Red Raider fans could make a case for being some of the most passionate and fun-loving group of supporters in the country. The football program constantly pushes the line of “Protect the Jones”, noting that the stadium (when full) is one of the most intimidating places to play in college football. Local establishments have wrapped themselves in Tech red-and-black. Red Raiders young and old hold their school and its virtues true to heart.
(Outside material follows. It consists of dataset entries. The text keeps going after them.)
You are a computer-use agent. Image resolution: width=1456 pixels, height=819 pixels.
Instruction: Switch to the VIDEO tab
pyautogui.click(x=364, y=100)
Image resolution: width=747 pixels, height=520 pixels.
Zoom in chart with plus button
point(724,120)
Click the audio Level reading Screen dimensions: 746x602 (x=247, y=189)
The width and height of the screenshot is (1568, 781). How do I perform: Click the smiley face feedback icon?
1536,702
On the field, it’s another story.

Texas Tech is located in Lubbock, which to some kids may as well be North Dakota with better-looking women. It’s constantly windy, has some of America’s most brutal and inconsistent weather patterns, and receives a dust storm once a year. Its distance from major metropolises such as Dallas (five hours), Albuquerque (six hours), and Denver (eight-plus hours) makes it an unattractive landing spot for choosy high school recruits.

In the increasingly high-stakes game of recruiting, Texas Tech has always struggled – whether it be on the football field or basketball court. Quality matters in this business, and Texas Tech has seemingly always had it on the bench and never on the court. For example, Bob Knight – an elite head coach but a sub-par recruiter – took control of Texas Tech’s basketball program in 2001 and made four NCAA Tournament appearances in six-and-a-half seasons, all while producing one NBA player (Andre Emmett, who was undrafted).
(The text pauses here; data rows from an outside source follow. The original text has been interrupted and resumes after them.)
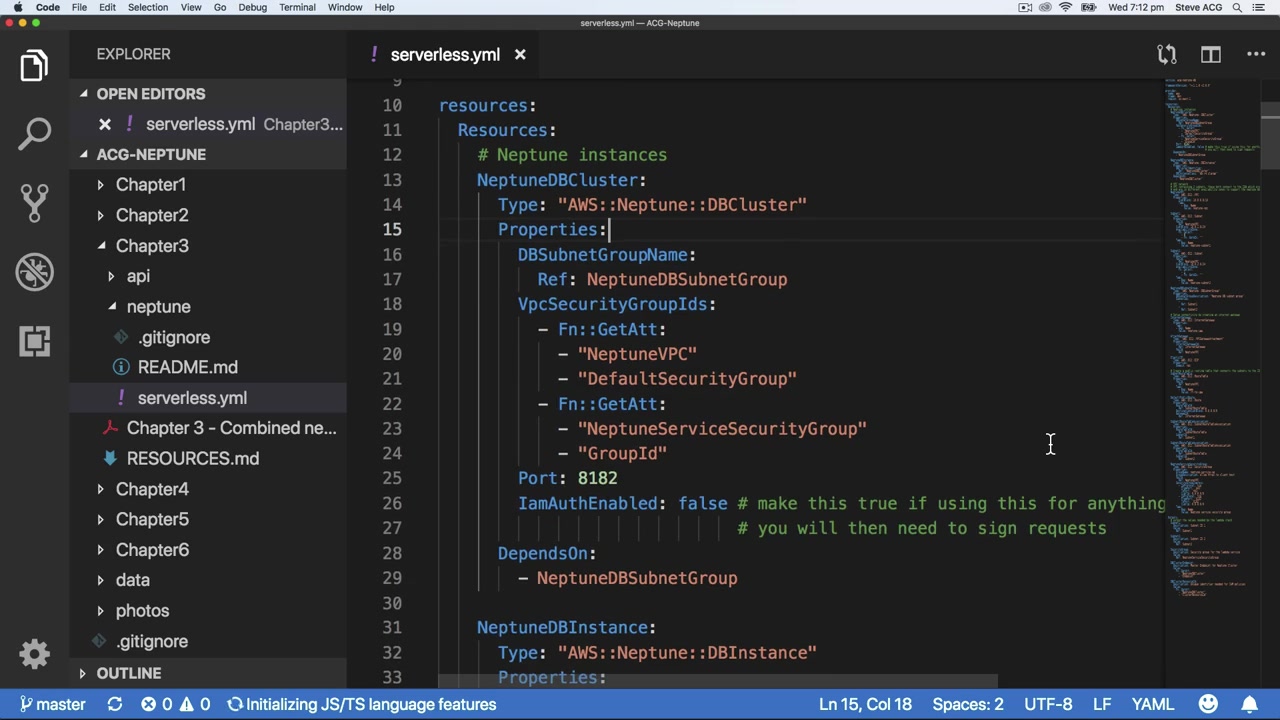Image resolution: width=1280 pixels, height=720 pixels.
Task: Expand the Chapter1 folder
Action: pyautogui.click(x=150, y=185)
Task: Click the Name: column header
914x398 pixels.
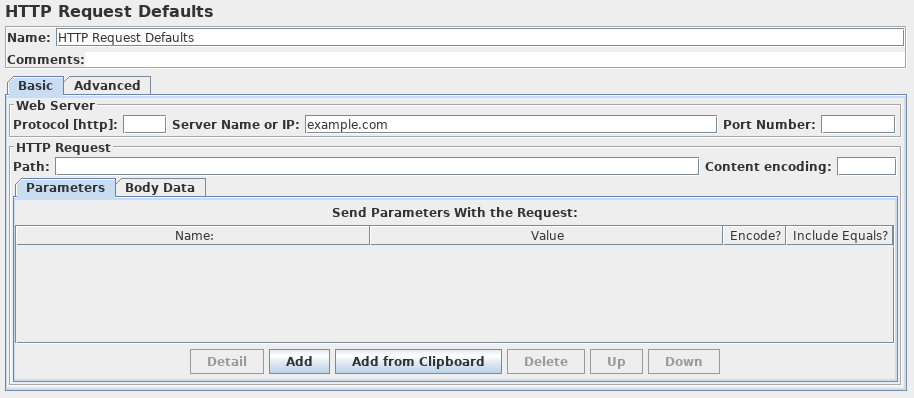Action: [x=193, y=235]
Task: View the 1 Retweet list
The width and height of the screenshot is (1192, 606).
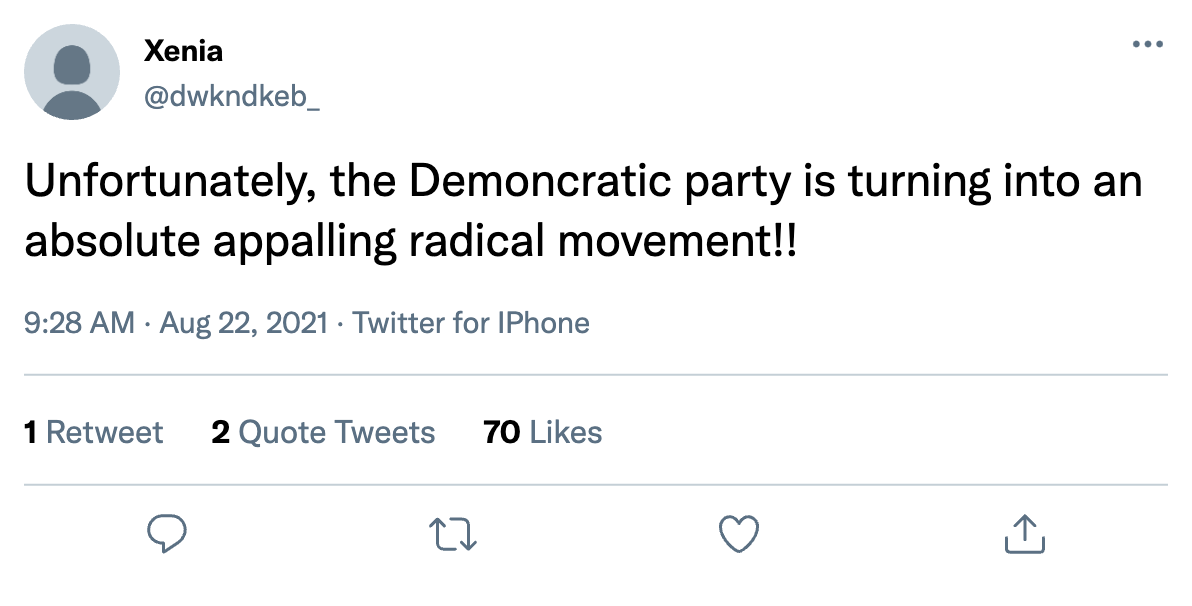Action: [93, 432]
To compete for quality talent, Texas Tech basketball has been forced to look far and wide, not just in Texas, but nationwide – and sometimes worldwide. Lead guard Robert Turner is a junior college transfer (and the Red Raiders have banked on those quite frequently). Center Dejan Kravic is a Canadian of Serbian descent.

Texas Tech has been called a “football school”, but that notion is debatable. Under Knight, basketball was possibly Tech’s biggest claim to fame, not to mention Mike Leach’s football magic and quarterback-turned-head-coach Kliff Kingsbury’s video-game statistics. The star power of Knight alone was both a blessing and a curse on the recruiting trail: his infamous temper turned off an increasingly cocky and individualistic class of athletes – most of them very talented – but still attracted those who thought his father-like figure would build them up as better men. Nevertheless, Knight got the job done in his time in Lubbock.

Tubby Smith, on the other hand, is a shift in the other direction. Most in the media or the sports world has described him as “the nicest guy ever” and “kindhearted”. In contrast, former head coach Billy Gillispie, a West Texan who whipped up Texas A&M into basketball shape before bolting to Kentucky, was scaring players off with his abrasive style. Getting kids to Lubbock – either in sports or in college admissions – is never easy, and perceptions of negative leadership will never help the cause.


Tubby Smith has worked wonders for consumers of Texas Tech athletics, selling basketball as a valuable on-campus leisure activity and ginning up excitement for a ninth-place team. The goodwill is fine and all, but the signing periods await. Young talent, from Texas and abroad, will flood in with their letters of intent. How much of an impact will — can — Coach Smith make in this department?

If these questions can be answered, not even with a flurry of SMU-style five-stars or Baylor-esque talent, Tubby Smith’s good word is more than just marketing. It’s action.